Surprisingly, Flores credits Hurricane Harvey as a positive turning point. The storm itself didn’t do much damage to the restaurant, but two days after Harvey reached Houston, the Army Corps of Engineers opened the floodgates of the Addicks and Barker reservoirs. Massive amounts of water were released into Buffalo Bayou, and Houston Barbecue Company sits along its banks, just a mile and a half down from the floodgates. The water didn’t recede for two weeks, and the restaurant was closed for more than five months. When it reopened, the Floreses felt recommitted to their restaurant and the quality of the barbecue. “We feel like it sort of swiped everything away, you know? A clean slate,” Joseph explained.
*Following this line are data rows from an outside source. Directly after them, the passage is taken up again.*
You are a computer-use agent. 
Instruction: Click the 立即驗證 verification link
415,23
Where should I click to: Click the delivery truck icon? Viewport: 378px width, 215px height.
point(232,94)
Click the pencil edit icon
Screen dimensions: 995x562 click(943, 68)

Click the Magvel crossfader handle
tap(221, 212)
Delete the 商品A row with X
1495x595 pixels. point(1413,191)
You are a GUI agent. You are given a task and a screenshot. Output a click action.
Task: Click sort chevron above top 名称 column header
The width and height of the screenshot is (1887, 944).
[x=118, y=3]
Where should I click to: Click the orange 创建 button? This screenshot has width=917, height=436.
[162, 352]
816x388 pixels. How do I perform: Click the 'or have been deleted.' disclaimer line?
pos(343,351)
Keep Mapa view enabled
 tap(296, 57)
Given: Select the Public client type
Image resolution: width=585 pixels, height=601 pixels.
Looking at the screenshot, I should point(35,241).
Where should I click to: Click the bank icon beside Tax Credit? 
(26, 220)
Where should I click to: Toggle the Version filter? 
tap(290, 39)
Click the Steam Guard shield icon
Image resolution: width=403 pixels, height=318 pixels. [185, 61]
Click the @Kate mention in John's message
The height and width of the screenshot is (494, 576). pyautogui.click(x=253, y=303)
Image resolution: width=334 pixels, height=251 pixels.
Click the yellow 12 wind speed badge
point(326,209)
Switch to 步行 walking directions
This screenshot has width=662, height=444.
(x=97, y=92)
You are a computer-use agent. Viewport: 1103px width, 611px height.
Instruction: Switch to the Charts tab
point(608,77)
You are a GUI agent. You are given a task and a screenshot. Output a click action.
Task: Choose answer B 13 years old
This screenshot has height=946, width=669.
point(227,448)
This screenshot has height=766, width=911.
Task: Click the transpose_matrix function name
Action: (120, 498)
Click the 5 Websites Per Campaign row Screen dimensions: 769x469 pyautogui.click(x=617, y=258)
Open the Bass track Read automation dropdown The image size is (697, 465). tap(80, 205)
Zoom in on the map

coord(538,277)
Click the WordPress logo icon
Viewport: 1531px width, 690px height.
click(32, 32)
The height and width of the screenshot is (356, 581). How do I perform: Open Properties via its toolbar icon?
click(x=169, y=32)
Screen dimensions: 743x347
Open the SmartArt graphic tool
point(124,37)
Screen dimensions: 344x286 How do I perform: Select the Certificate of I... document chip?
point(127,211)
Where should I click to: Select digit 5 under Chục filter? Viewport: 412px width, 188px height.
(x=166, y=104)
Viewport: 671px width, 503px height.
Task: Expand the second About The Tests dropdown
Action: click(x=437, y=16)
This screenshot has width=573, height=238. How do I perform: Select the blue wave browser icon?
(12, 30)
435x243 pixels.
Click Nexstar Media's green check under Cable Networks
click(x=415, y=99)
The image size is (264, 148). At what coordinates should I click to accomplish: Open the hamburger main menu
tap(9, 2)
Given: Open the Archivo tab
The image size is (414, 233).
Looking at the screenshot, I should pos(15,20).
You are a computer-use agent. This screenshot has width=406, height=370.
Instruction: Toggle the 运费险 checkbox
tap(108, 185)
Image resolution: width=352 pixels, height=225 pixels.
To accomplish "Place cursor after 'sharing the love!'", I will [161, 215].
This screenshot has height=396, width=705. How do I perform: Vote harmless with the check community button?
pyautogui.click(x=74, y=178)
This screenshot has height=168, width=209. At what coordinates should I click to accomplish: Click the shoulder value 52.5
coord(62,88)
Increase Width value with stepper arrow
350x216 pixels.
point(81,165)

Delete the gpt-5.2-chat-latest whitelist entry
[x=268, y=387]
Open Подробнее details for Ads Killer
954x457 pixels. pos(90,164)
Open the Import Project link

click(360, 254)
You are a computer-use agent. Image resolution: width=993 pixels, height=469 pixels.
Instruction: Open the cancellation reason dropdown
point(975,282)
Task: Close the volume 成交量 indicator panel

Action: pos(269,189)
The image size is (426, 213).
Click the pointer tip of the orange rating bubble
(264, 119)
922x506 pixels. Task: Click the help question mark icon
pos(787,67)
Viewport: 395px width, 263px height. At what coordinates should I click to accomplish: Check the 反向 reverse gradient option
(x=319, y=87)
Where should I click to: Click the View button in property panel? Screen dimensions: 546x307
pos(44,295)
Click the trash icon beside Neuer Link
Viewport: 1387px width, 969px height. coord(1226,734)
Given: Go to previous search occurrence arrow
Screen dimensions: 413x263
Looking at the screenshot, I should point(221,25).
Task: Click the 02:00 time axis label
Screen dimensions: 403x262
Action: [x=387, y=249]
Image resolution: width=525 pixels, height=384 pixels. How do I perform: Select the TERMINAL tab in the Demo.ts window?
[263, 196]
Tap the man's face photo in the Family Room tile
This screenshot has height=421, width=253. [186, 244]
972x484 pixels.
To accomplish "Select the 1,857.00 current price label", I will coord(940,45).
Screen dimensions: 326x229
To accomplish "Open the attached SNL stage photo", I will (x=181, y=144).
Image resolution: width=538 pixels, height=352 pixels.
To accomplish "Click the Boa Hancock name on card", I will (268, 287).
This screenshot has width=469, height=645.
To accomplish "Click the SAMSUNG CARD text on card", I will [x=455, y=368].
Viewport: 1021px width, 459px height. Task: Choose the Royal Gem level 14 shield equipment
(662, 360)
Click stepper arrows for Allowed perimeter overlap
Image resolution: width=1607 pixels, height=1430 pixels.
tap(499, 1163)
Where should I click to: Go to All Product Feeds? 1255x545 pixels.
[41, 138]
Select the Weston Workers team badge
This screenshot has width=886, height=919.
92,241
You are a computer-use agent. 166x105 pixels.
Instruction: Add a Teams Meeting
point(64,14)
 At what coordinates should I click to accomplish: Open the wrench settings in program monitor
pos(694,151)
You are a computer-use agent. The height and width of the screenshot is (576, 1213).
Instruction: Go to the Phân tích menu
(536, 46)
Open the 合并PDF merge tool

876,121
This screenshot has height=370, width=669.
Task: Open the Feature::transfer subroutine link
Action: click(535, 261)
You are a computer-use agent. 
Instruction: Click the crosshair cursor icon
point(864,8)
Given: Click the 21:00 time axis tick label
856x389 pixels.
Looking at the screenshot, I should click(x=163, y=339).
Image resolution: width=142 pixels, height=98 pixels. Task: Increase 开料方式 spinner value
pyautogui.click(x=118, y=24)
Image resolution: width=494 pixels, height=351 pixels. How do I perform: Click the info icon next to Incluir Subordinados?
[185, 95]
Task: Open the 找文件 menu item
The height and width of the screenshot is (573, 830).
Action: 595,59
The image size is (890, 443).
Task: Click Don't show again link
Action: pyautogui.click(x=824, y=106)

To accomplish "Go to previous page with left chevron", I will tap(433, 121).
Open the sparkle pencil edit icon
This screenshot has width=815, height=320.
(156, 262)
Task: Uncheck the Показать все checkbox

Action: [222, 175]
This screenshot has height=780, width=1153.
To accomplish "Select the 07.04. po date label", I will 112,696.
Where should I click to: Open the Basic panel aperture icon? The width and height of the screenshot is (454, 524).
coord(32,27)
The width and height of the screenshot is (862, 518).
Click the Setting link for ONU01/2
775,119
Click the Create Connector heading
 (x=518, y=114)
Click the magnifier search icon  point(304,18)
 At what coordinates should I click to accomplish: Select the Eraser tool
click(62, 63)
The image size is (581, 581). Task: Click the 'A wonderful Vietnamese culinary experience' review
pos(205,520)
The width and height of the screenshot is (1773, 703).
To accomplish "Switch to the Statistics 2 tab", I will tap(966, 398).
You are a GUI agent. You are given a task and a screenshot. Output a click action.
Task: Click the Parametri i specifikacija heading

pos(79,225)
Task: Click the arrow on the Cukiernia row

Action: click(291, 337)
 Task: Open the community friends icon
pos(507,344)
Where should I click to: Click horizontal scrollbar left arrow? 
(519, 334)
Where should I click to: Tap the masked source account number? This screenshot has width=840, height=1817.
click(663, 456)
Their pitmaster, Juan Carmona, agreed. Without any prior barbecue experience, he started working for the couple about a year after they took over Houston Barbecue Company. He learned to run the pits from Angelica Martinez, who still works at the restaurant, but it was after Harvey that Carmona felt like he hit his stride. “Before Harvey, I wasn’t paying attention. I wasn’t taking care of it,” Carmona admitted. He now checks every cut for the right doneness and spends most of his waking hours feeding oak wood into the smokers and monitoring their temperature. During my latest visit, at 3:30 one afternoon, Carmona was ending his shift. He planned to return before 10 p.m. to cook through the night, but he said the hours don’t feel like a burden. “I’ve put more passion into it. This is really something I want to do now,” he said of the renewed energy he finds in the job.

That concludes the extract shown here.